A Family Transformed

But we got through it. Somehow, we all did.
My parents—raised in a generation steeped in tradition and shame—surprised me the most. Their path to acceptance wasn’t instant or perfect, but it was real. I watched them wrestle with their own biases, dismantle what they thought they knew, and rebuild their love on stronger foundations. I witnessed transformation—both with my siblings and in the very structure of our family.

It was humbling. And deeply moving.
We always say love is unconditional—but we rarely talk about how it often isn’t, not right away. That awareness, that honesty, is crucial. Especially for queer family members who are constantly checking if the space around them is safe. If they can speak. If they can breathe.

I Am Because They Are

My connection to the LGBTQ+ community in the diaspora has been one of the greatest gifts of my life. And I owe that to my siblings. They taught me—through their pain, their joy, their courage—how to hold space. How to love better.

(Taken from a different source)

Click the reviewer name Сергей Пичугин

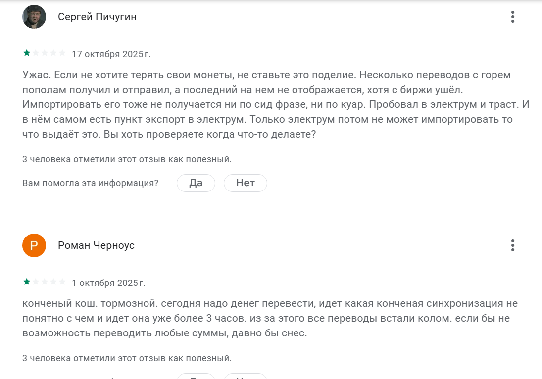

How to become a true ally, not just in name but in action.
Even as the Ate, I realize I’ve learned far more from them than they ever could from me.

Being beside queerness is support and recognition. It’s about witnessing someone’s wholeness and saying, I see you. I love you. I am here.

The Grace of Being Seen

So here I am, telling a story I thought I never would. Because maybe, just maybe, this is the very way I can keep my siblings safe—not by silence, but by truth. Not by protecting them from the world, but by building a world that protects them.

Queerness, to me, is beyond identity. It is courage. And FAMILY is about how we show up for each other, ESPECIALLY WHEN IT’S HARD.

To my siblings: you are seen. You are sacred. You are loved in every way I know how to love.

And to the reader: may we all learn to be better—braver—at loving people exactly as they are.

May we all grow beside queerness. And may we all grow from it.